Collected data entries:
::::

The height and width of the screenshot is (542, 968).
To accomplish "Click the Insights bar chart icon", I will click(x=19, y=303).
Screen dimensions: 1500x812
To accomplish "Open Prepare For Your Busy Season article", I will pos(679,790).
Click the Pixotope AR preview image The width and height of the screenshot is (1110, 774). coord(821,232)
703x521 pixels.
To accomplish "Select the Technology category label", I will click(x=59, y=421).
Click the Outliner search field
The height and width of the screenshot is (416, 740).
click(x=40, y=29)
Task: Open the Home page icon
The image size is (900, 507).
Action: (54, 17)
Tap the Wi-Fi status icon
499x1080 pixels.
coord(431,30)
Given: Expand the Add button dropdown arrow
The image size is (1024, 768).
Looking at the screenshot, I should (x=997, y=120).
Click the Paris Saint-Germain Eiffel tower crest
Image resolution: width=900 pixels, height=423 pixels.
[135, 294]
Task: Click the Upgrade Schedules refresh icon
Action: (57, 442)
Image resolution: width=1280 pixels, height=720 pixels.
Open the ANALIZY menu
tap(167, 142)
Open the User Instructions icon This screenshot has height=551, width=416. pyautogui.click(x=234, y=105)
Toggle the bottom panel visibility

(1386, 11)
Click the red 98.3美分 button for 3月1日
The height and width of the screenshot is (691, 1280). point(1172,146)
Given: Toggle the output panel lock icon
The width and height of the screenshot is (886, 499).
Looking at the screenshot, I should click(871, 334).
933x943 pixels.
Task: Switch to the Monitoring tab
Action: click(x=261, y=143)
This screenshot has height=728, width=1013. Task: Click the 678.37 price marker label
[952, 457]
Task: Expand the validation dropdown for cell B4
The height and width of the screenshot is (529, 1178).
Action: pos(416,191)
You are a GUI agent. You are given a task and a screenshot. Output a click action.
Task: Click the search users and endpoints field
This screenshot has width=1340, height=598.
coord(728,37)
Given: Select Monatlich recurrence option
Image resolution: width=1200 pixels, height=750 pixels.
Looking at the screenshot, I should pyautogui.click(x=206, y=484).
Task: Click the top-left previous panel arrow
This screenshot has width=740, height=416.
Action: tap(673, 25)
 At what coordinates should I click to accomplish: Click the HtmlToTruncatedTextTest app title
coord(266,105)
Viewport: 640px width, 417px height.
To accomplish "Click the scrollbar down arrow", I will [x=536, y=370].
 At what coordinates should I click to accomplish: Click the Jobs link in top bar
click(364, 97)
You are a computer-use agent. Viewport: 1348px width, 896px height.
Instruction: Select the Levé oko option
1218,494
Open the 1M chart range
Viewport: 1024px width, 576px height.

::::

Assignment:
For the string "Viewport", search the preceding data and copy every line that includes it.

Worked solution:
Viewport: 640px width, 417px height.
You are a computer-use agent. Viewport: 1348px width, 896px height.
Viewport: 1024px width, 576px height.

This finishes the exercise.